Collected data
####################

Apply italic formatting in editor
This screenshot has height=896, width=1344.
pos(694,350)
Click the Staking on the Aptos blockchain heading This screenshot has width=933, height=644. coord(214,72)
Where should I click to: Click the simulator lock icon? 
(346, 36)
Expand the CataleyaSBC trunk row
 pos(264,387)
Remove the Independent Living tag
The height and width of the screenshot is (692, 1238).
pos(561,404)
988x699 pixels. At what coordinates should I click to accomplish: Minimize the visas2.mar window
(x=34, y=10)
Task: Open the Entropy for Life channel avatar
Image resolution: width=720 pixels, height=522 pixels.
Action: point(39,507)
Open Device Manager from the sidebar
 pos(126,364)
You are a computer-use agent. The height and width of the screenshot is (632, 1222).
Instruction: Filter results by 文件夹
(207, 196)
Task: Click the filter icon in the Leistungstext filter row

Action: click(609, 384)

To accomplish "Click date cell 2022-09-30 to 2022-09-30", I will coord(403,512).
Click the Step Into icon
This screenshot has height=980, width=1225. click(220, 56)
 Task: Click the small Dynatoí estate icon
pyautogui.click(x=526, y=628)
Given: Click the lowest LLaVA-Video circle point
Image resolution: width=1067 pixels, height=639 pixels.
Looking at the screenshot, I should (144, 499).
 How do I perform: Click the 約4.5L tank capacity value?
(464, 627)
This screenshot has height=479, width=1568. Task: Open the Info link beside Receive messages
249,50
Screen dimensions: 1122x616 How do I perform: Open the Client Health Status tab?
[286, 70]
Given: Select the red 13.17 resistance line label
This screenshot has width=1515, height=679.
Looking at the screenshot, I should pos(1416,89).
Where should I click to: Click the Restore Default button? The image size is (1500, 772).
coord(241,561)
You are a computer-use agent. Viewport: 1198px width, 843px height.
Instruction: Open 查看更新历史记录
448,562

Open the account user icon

####################

> _About this exercise_
Whenever the word "computer" shows up in a line of the entries, copy that line.

> _Reply to the task_
You are a computer-use agent. The height and width of the screenshot is (632, 1222).
You are a computer-use agent. Viewport: 1198px width, 843px height.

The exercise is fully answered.